Couples counseling is for any stage in your relationship. Whether you are
- thinking about marriage and wanting to have tools to maintain a close relationship throughout your future years together
- your relationship has experienced a significant transition, such as, new baby, new job, a move, death of a loved one, illness, retirement, and/or blended with children from previous relationship
- you have experienced relational traumas, such as affairs or betrayals
- you feel lonely or disconnected from your partner for reasons you may or may not be able to identify
Emotionally focused couples counseling has consistently shown that it can help 70% of couples with positive results lasting long after therapy has ended. If you are worried whether you fall into that “70%” or not contact CCT and we can discuss your unique situation.
How does therapy work?
Each session is unique and caters to the specific needs of that couple or individual. However, there is a general format that is helpful to know. In the first session legal documents will be reviewed and the specifics of what brings you to therapy will be highlighted. The next two to five sessions are focused on understanding your unique situation and assessing what patterns are contributing to the issues you raise. At this point CCT is transparent with regards to conceptualization of your situation, treatment plans and interventions. Additionally, as you continue therapy each week, questions, worries or confusion regarding direction of therapy may arise. CCT welcomes the opportunity to have open discussions with you regarding your process, so that this is a collaborative process that empowers you, which is what ultimately leads to growth and change.

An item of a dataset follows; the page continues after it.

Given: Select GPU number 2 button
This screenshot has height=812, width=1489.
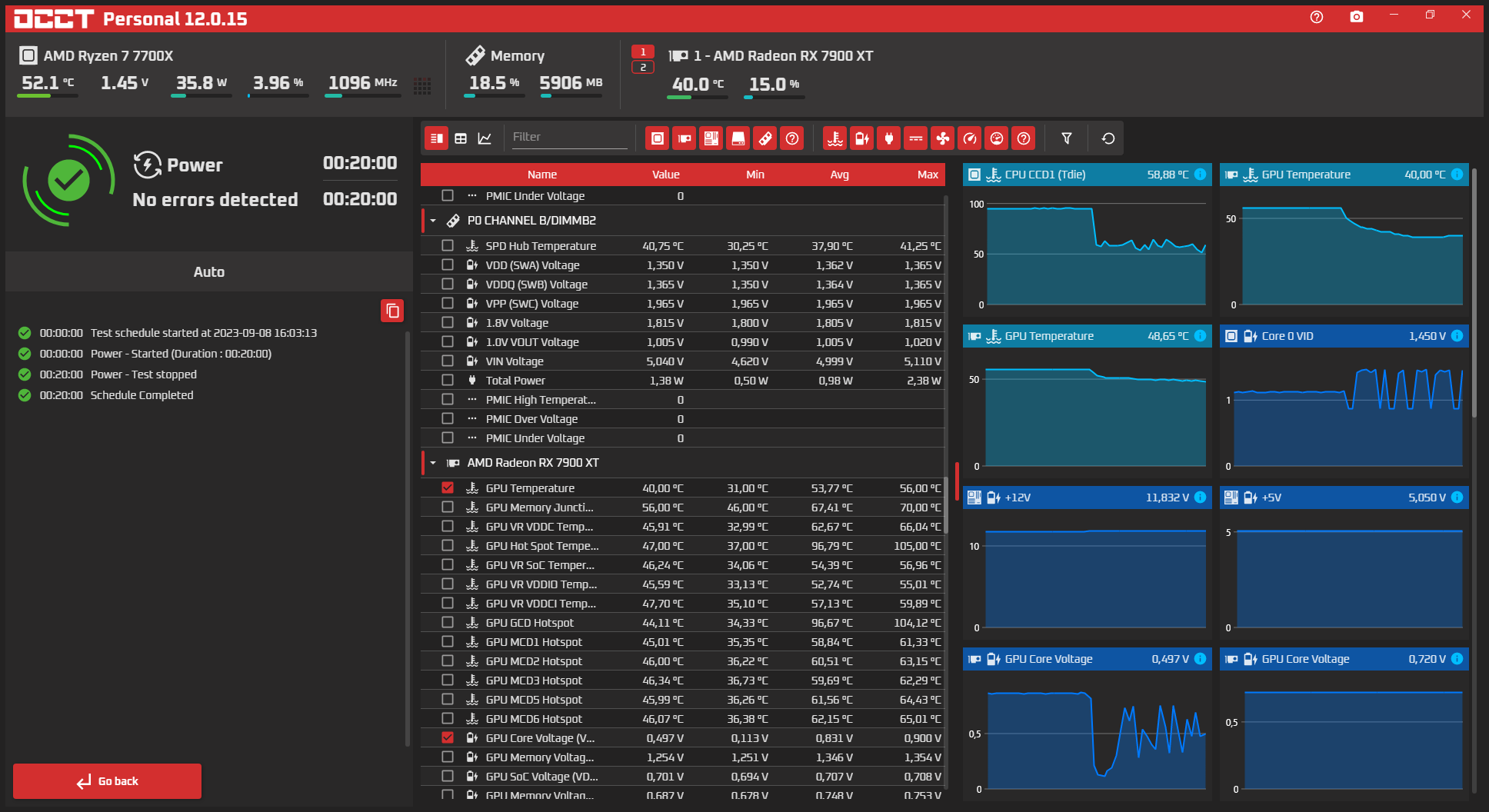Looking at the screenshot, I should tap(643, 68).
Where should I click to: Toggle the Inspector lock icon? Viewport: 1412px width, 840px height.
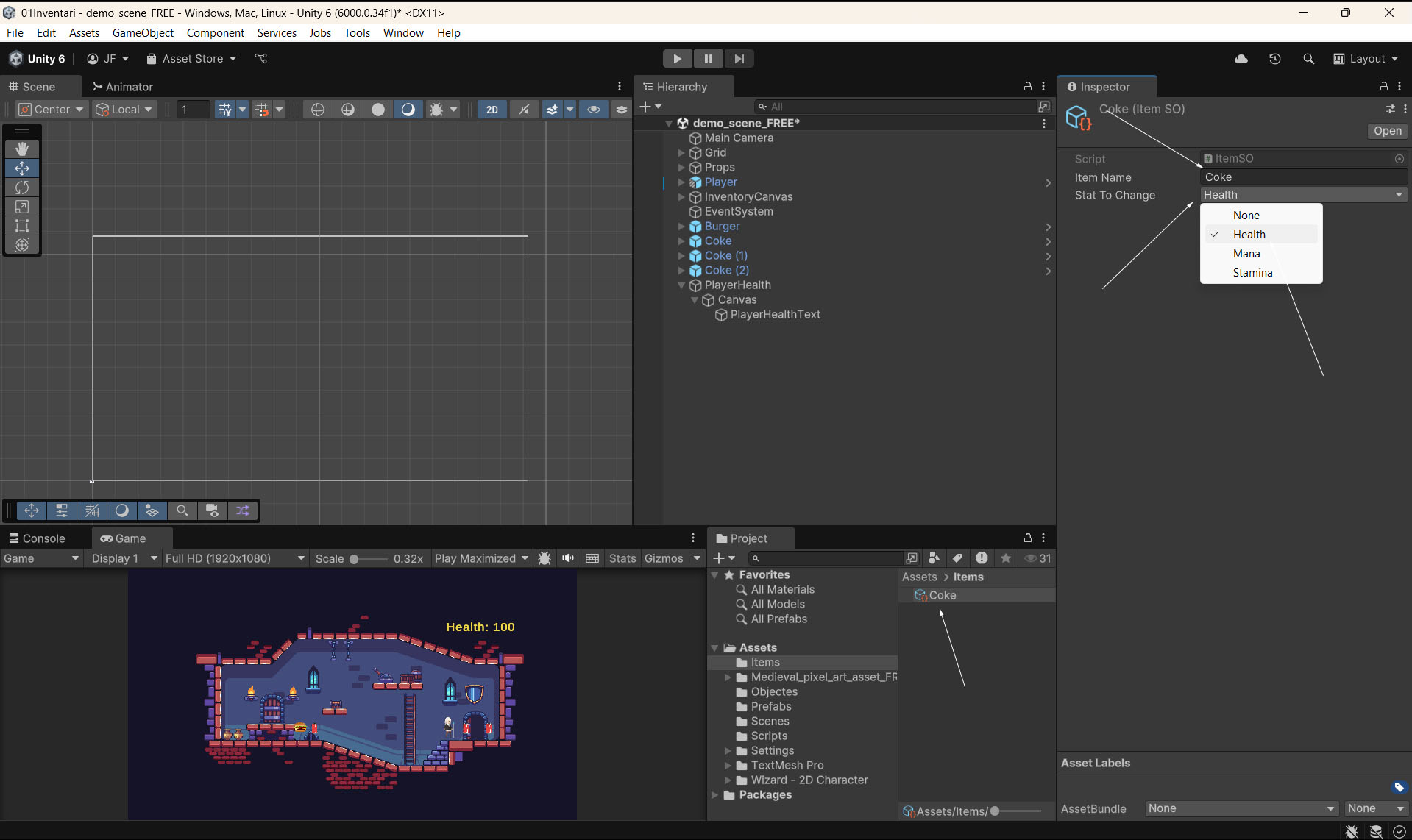(1383, 87)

How long will therapy take?
Unfortunately, this is not possible to say in a general questions page. Each person’s circumstances are unique. Some people have a specific issue they are wanting to address while others have more complex situations. Thus, the length of time therapy can take varies and is also significantly influenced by consistency in appointments, participation in therapeutic process, desire for personal development, commitment, and the factors that are driving you to seek therapy in the first place.
I want to get the most out of therapy. What can I do to help?
Asking this means you are already on the best path for success. Your active, consistent participation is critical to making lasting change. This means honesty and vulnerability, which is sometimes difficult and scary. To do this, it is essential you have a safe and trusting therapeutic relationship and CCT understands this deeply. Creating a strong relationship, so that you feel safe to participate fully in the process, is the primary aim of CCT. Further, your ability to consistently attend sessions increases the likelihood for change to not only occur, but at a faster pace.
Why shouldn’t I just take medication?
For some, medication in combination with therapy is the right course of action. However, it is well established that medication alone does not provide long term solutions to mental or emotional problems. While medication can help treat the symptoms, therapy goes beneath to learn the cause of the distress and the behavioral patterns that inhibit change and growth.
Do you accept insurance?
CCT does not accept insurance for ethical reasons. However, an invoice can be provided to file for reimbursement from your insurance company. To determine if you have health coverage, the first step is to contact your health insurance carrier. Be thorough and get answers to questions such as:
- What are my mental health benefits?
- What is the coverage amount per therapy session?
- How many therapy sessions does my plan cover?
- How much does my insurance pay for an out-of-network provider?
- Is approval required from my primary care physician?
CCT will provide you an invoice for you to file with your insurance carrier.